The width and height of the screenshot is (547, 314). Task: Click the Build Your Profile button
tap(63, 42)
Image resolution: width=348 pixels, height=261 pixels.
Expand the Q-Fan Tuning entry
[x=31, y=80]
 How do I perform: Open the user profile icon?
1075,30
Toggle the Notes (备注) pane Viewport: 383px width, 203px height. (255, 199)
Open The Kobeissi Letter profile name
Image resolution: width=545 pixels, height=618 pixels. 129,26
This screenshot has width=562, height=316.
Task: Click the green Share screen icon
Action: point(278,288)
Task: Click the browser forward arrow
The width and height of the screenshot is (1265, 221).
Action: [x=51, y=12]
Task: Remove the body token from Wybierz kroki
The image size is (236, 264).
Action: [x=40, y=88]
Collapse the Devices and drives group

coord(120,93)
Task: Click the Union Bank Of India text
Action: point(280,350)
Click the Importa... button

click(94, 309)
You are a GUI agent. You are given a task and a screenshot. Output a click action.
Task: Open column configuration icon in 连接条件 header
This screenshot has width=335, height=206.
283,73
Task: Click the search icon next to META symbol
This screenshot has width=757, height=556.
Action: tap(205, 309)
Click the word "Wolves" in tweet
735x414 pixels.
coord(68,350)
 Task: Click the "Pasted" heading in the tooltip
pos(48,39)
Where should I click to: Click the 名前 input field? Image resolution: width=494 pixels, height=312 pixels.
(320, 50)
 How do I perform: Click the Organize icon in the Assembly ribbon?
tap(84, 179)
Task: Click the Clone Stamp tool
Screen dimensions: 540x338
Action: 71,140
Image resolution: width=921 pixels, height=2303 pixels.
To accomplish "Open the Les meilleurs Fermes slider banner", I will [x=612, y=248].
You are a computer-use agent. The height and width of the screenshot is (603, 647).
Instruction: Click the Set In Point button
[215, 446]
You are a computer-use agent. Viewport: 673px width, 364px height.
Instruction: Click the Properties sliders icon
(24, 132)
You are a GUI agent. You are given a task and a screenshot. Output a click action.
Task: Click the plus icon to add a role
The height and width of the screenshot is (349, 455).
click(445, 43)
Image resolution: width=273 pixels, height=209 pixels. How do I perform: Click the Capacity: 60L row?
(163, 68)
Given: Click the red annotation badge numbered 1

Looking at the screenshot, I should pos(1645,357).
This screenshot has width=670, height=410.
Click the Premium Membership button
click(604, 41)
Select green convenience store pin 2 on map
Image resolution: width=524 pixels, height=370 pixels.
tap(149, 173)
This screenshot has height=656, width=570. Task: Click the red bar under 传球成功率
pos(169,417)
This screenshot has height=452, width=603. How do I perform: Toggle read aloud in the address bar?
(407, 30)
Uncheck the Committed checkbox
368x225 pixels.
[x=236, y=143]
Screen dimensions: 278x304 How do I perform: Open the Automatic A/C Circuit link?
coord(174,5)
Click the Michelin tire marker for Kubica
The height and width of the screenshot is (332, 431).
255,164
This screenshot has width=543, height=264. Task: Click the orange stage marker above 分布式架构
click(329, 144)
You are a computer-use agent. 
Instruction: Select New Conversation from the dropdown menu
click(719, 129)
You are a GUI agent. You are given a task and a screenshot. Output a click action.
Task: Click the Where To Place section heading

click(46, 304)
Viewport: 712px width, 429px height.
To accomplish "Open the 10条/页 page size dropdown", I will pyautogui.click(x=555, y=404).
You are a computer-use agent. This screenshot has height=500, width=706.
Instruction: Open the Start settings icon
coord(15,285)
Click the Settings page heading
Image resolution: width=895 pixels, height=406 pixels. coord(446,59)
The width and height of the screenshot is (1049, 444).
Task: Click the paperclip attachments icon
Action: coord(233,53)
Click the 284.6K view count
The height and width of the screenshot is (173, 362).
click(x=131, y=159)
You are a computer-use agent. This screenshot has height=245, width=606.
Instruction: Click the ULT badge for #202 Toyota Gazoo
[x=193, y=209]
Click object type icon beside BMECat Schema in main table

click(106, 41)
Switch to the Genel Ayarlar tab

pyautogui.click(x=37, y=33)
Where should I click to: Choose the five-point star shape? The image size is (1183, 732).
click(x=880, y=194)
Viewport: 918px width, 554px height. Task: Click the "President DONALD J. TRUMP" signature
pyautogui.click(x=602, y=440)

════

PROBLEM
Your job here is to copy the entries above exactly.

WRITTEN SOLUTION
The width and height of the screenshot is (547, 314). Task: Click the Build Your Profile button
tap(63, 42)
Image resolution: width=348 pixels, height=261 pixels.
Expand the Q-Fan Tuning entry
[x=31, y=80]
 How do I perform: Open the user profile icon?
1075,30
Toggle the Notes (备注) pane Viewport: 383px width, 203px height. (255, 199)
Open The Kobeissi Letter profile name
Image resolution: width=545 pixels, height=618 pixels. 129,26
This screenshot has width=562, height=316.
Task: Click the green Share screen icon
Action: point(278,288)
Task: Click the browser forward arrow
The width and height of the screenshot is (1265, 221).
Action: [x=51, y=12]
Task: Remove the body token from Wybierz kroki
The image size is (236, 264).
Action: [x=40, y=88]
Collapse the Devices and drives group

coord(120,93)
Task: Click the Union Bank Of India text
Action: point(280,350)
Click the Importa... button

click(94, 309)
You are a GUI agent. You are given a task and a screenshot. Output a click action.
Task: Open column configuration icon in 连接条件 header
This screenshot has width=335, height=206.
283,73
Task: Click the search icon next to META symbol
This screenshot has width=757, height=556.
Action: tap(205, 309)
Click the word "Wolves" in tweet
735x414 pixels.
coord(68,350)
 Task: Click the "Pasted" heading in the tooltip
pos(48,39)
Where should I click to: Click the 名前 input field? Image resolution: width=494 pixels, height=312 pixels.
(320, 50)
 How do I perform: Click the Organize icon in the Assembly ribbon?
tap(84, 179)
Task: Click the Clone Stamp tool
Screen dimensions: 540x338
Action: 71,140
Image resolution: width=921 pixels, height=2303 pixels.
To accomplish "Open the Les meilleurs Fermes slider banner", I will [x=612, y=248].
You are a computer-use agent. The height and width of the screenshot is (603, 647).
Instruction: Click the Set In Point button
[215, 446]
You are a computer-use agent. Viewport: 673px width, 364px height.
Instruction: Click the Properties sliders icon
(24, 132)
You are a GUI agent. You are given a task and a screenshot. Output a click action.
Task: Click the plus icon to add a role
The height and width of the screenshot is (349, 455).
click(445, 43)
Image resolution: width=273 pixels, height=209 pixels. How do I perform: Click the Capacity: 60L row?
(163, 68)
Given: Click the red annotation badge numbered 1

Looking at the screenshot, I should pos(1645,357).
This screenshot has width=670, height=410.
Click the Premium Membership button
click(604, 41)
Select green convenience store pin 2 on map
Image resolution: width=524 pixels, height=370 pixels.
tap(149, 173)
This screenshot has height=656, width=570. Task: Click the red bar under 传球成功率
pos(169,417)
This screenshot has height=452, width=603. How do I perform: Toggle read aloud in the address bar?
(407, 30)
Uncheck the Committed checkbox
368x225 pixels.
[x=236, y=143]
Screen dimensions: 278x304 How do I perform: Open the Automatic A/C Circuit link?
coord(174,5)
Click the Michelin tire marker for Kubica
The height and width of the screenshot is (332, 431).
255,164
This screenshot has width=543, height=264. Task: Click the orange stage marker above 分布式架构
click(329, 144)
You are a computer-use agent. 
Instruction: Select New Conversation from the dropdown menu
click(719, 129)
You are a GUI agent. You are given a task and a screenshot. Output a click action.
Task: Click the Where To Place section heading

click(46, 304)
Viewport: 712px width, 429px height.
To accomplish "Open the 10条/页 page size dropdown", I will pyautogui.click(x=555, y=404).
You are a computer-use agent. This screenshot has height=500, width=706.
Instruction: Open the Start settings icon
coord(15,285)
Click the Settings page heading
Image resolution: width=895 pixels, height=406 pixels. coord(446,59)
The width and height of the screenshot is (1049, 444).
Task: Click the paperclip attachments icon
Action: coord(233,53)
Click the 284.6K view count
The height and width of the screenshot is (173, 362).
click(x=131, y=159)
You are a computer-use agent. This screenshot has height=245, width=606.
Instruction: Click the ULT badge for #202 Toyota Gazoo
[x=193, y=209]
Click object type icon beside BMECat Schema in main table

click(106, 41)
Switch to the Genel Ayarlar tab

pyautogui.click(x=37, y=33)
Where should I click to: Choose the five-point star shape? The image size is (1183, 732).
click(x=880, y=194)
Viewport: 918px width, 554px height. Task: Click the "President DONALD J. TRUMP" signature
pyautogui.click(x=602, y=440)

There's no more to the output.